According to the latest survey of violence against women by the Aurat Foundation, a rights group, there were 2,341 honour killings in 2011 in Pakistan – a 27% jump on the year before. The report also said there were more than 8,000 abductions and 3,461 rapes and gang rapes.
But the figures were just "the tip of the iceberg", it warned, saying researchers relied on those cases that were reported in the media only.
Amar Sindhu, a professor of philosophy at Sindh University and a women's rights activist, said the phenomenon was less to do with "cultural and social practices" and more to do with "the complete absence of the rule of law".
"Even in the 19th-century, the colonial authorities were able to reduce these crimes by enforcing laws when social, cultural and religious practices were just as male dominated and anti-woman as they are today," she said.

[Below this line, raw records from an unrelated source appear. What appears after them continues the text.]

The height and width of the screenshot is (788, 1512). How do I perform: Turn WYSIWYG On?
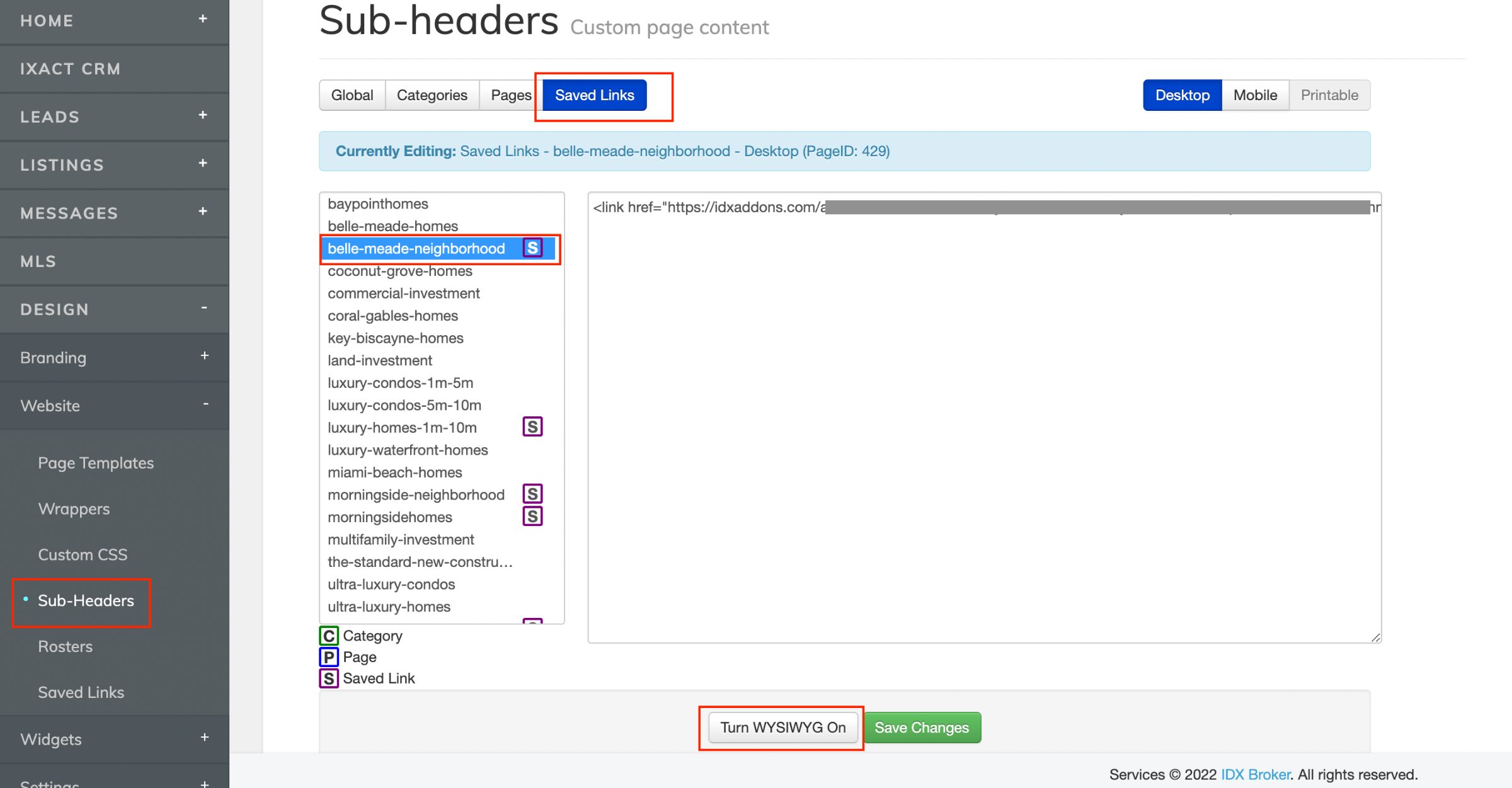pyautogui.click(x=782, y=728)
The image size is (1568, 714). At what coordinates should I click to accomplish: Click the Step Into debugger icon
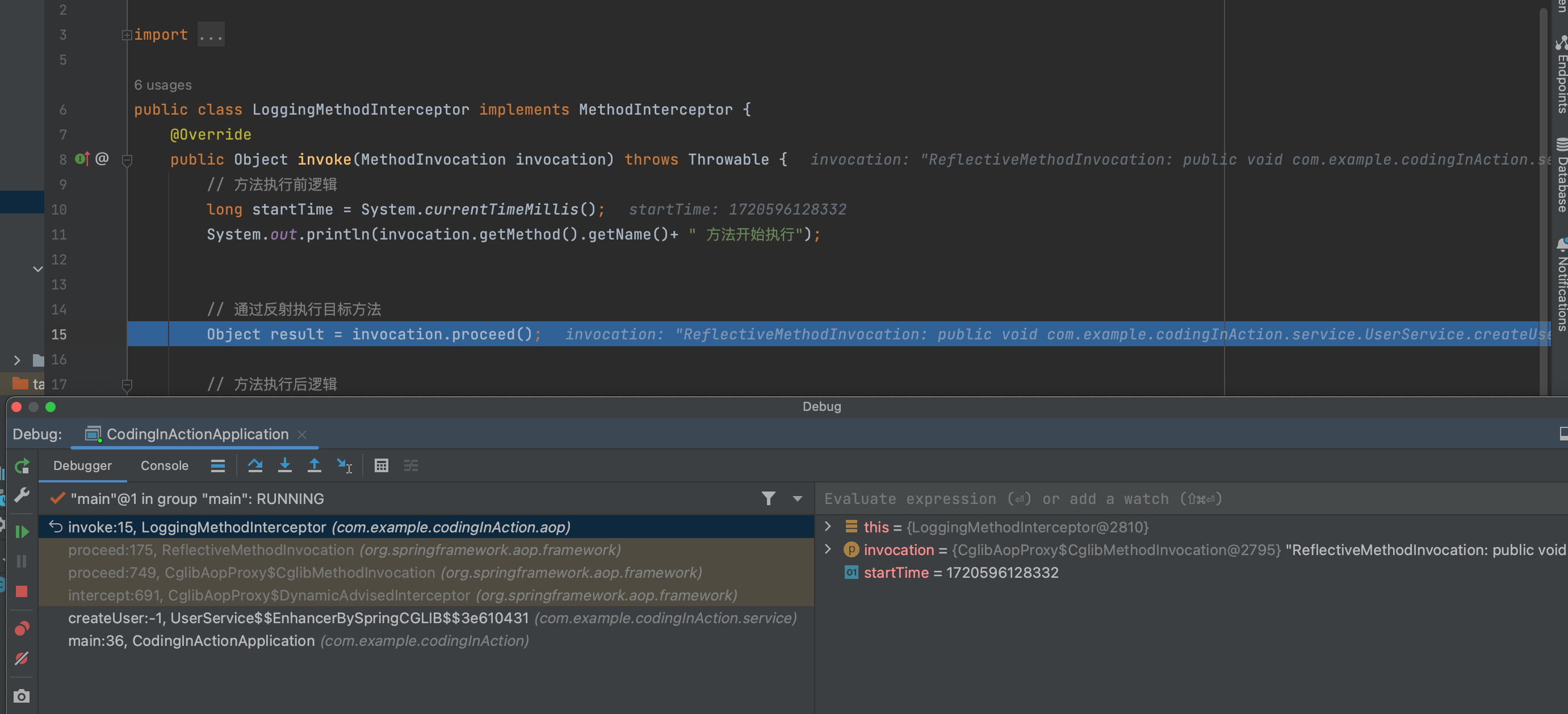coord(284,465)
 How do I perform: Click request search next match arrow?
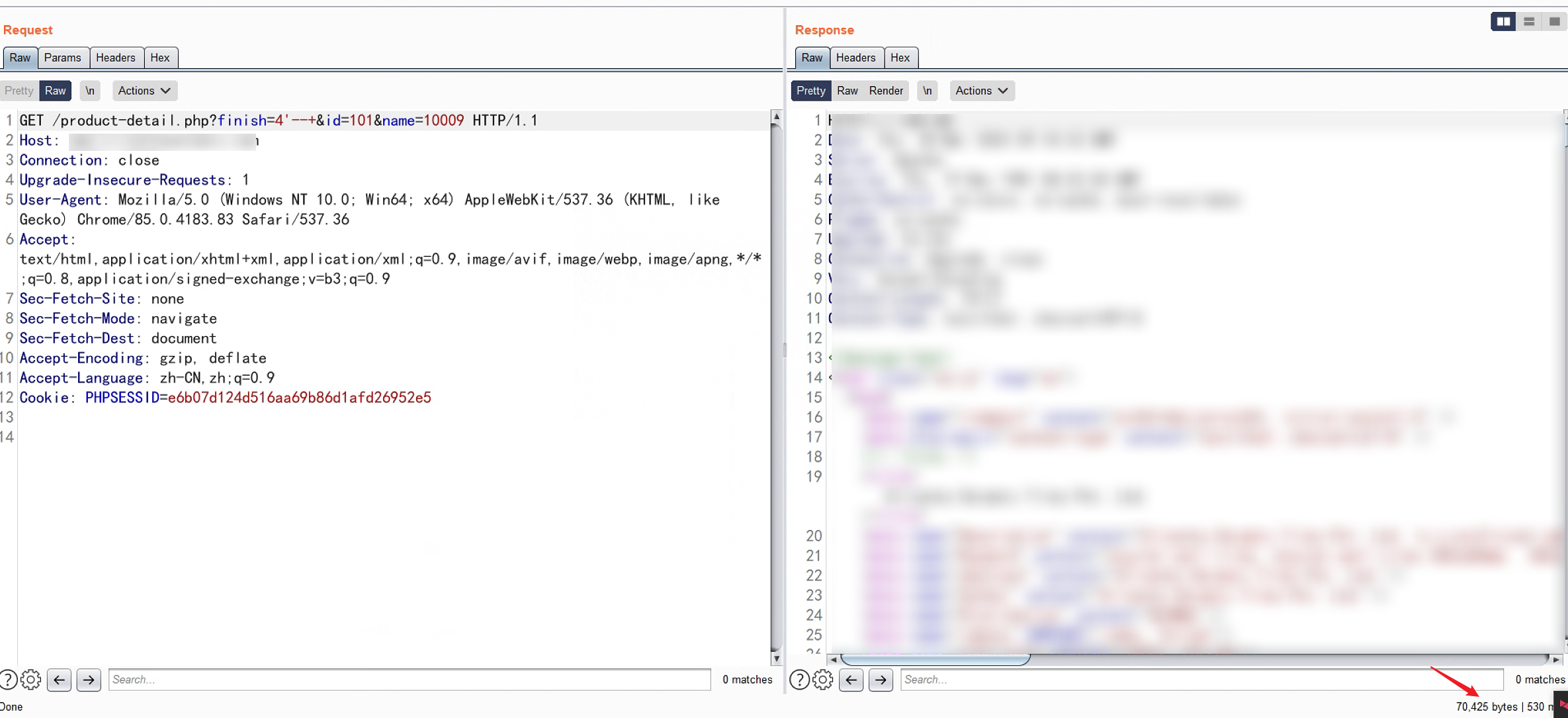[89, 680]
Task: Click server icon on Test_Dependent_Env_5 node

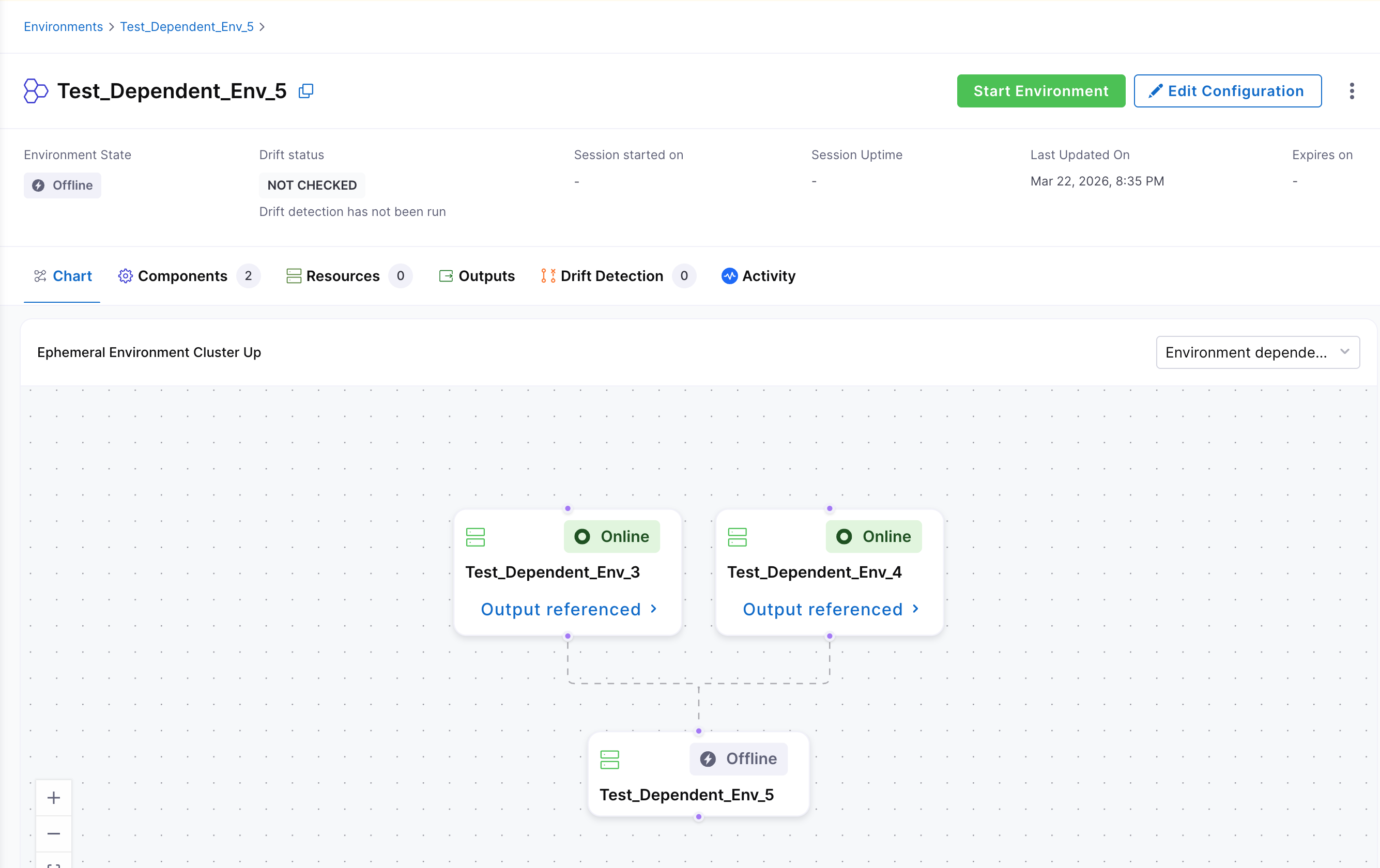Action: click(x=609, y=759)
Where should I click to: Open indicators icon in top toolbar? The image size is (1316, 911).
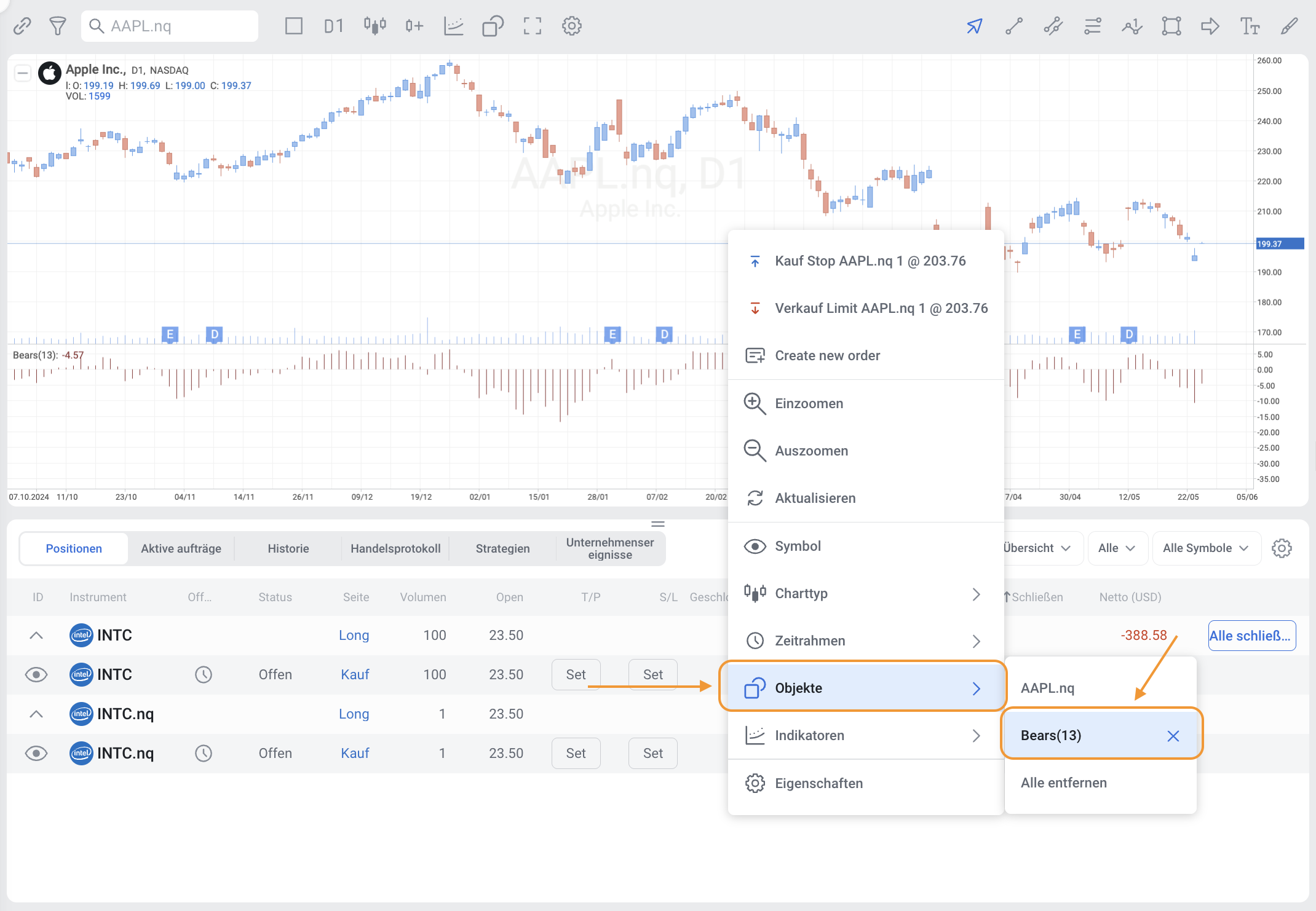[x=453, y=26]
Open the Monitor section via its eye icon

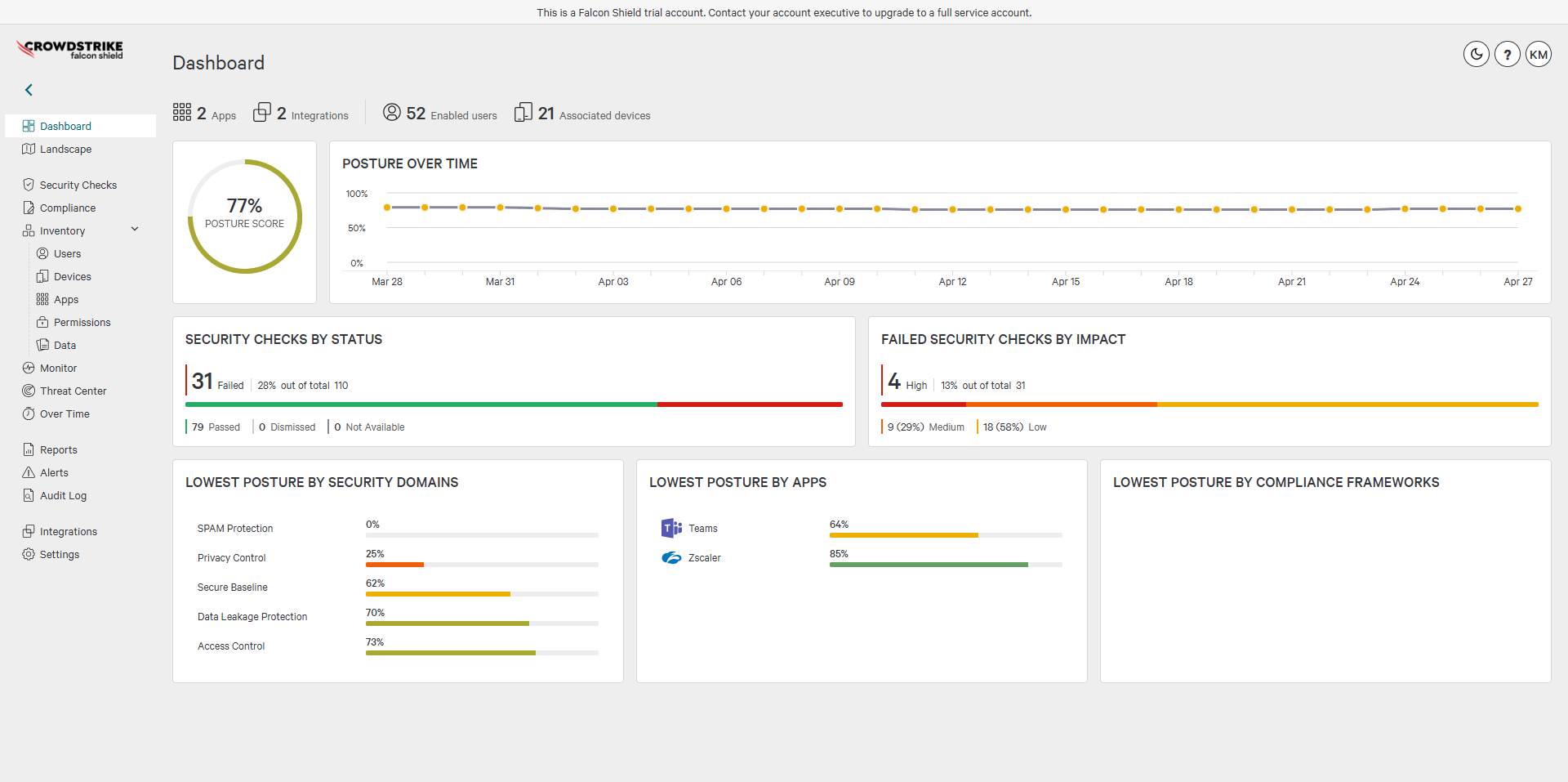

Sehto struggled to speak as he described the loss of his young wife, whom he had known for almost his entire life, growing up in the small town of Behlani.
"She was my neighbour and we went to each other's home since we were children," he said. "We began to fall in love more than 18 months ago, but they kept refusing my family's request to marry her."
Raheela agreed to elope with Sehto only after her father attempted to marry her off to a Shaikh from Punjab whom she did not know, he said.
His family has now left Behlani, and he said he will never return.
"All I want is justice, I want the court to convict Javed and his accomplices with the death penalty," he said.